One of my favorite scenes is of a convertible speeding down the open road, the driver and passengers all young and fresh-faced, laughing into the camera – and Vartov balancing himself on the side of the car as it bumps along, impossibly juggling tripod and camera while filming the jubilant faces against the backdrop of the countryside. He is filming and being filmed; in this scene and throughout the entire film, we witness subject and object simultaneously.
Though not all the images are uplifting or triumphant, there is a joy that threads the entire film. Vertov’s work has often been compared to Whitman, and this connection struck me immediately.

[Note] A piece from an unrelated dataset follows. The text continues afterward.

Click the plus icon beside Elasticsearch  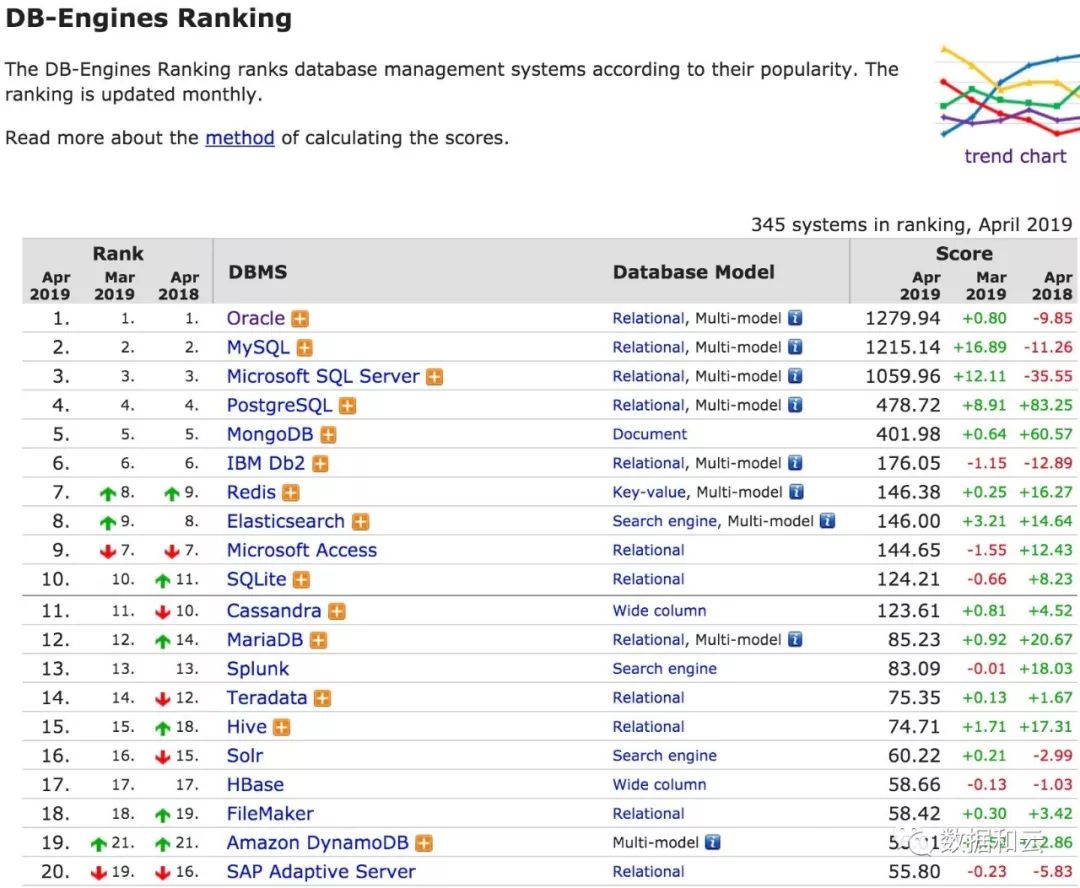click(x=360, y=522)
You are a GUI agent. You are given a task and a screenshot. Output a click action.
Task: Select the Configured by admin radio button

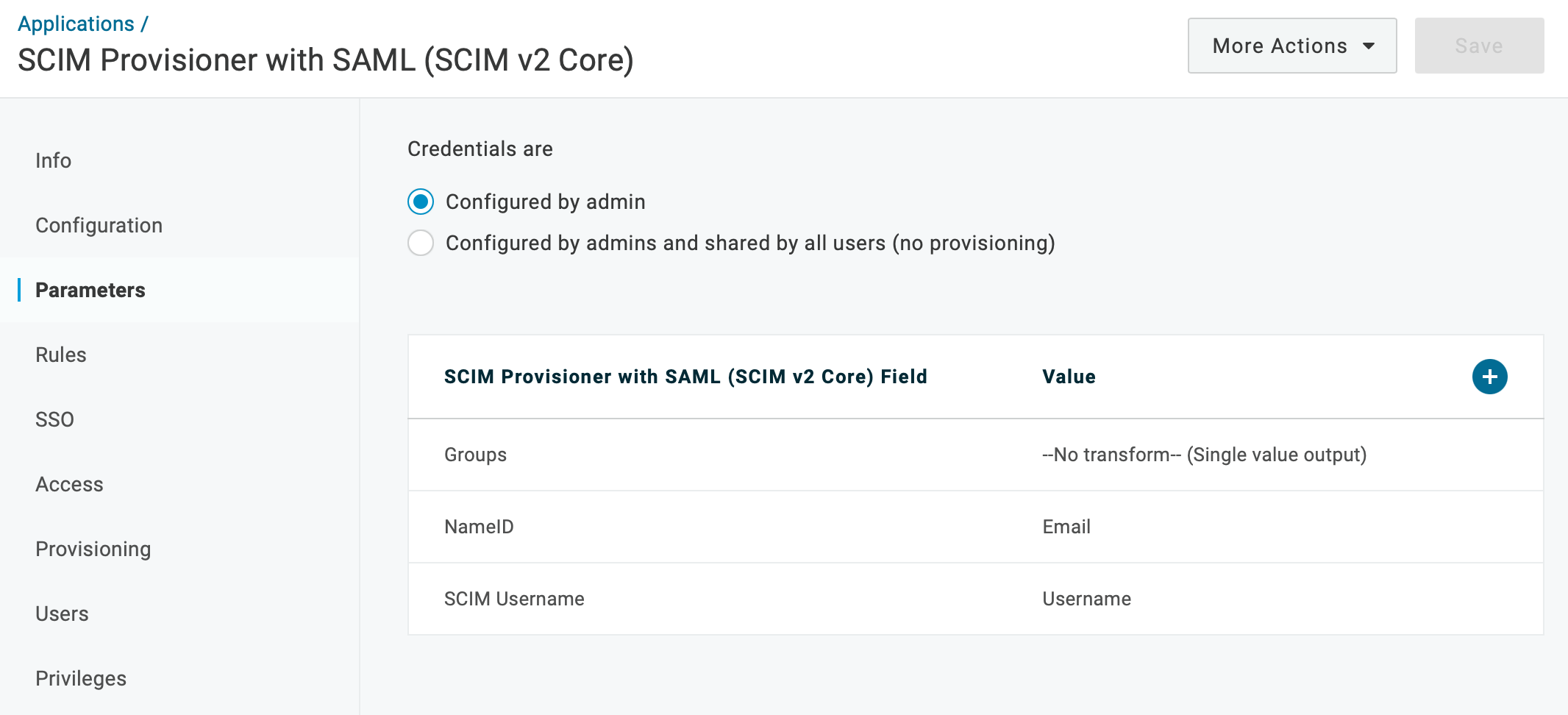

The rapture of the ordinary, the pulse of life, the simple and profound joy inherent in the act of observation.

I went back to some Whitman this morning; here’s a passage that would be a perfect companion to Vertov’s man with a camera:

Trippers and askers surround me,
People I meet, the effect upon me of my early life or the ward and city I live in, or the nation,
The latest dates, discoveries, inventions, societies, authors old and new,
My dinner, dress, associates, looks, compliments, dues,
The real or fancied indifference of some man or woman I love,
The sickness of one of my folks or of myself, or ill-doing or loss or lack of money, or depressions or exaltations,
Battles, the horrors of fratricidal war, the fever of doubtful news, the fitful events;
These come to me days and nights and go from me again,
But they are not the Me myself.
Apart from the pulling and hauling stands what I am,
Stands amused, complacent, compassionating, idle, unitary,
Looks down, is erect, or bends an arm on an impalpable certain rest,
Looking with side-curved head curious what will come next,
Both in and out of the game and watching and wondering at it.
Backward I see in my own days where I sweated through fog with linguists and contenders,
I have no mockings or arguments, I witness and wait.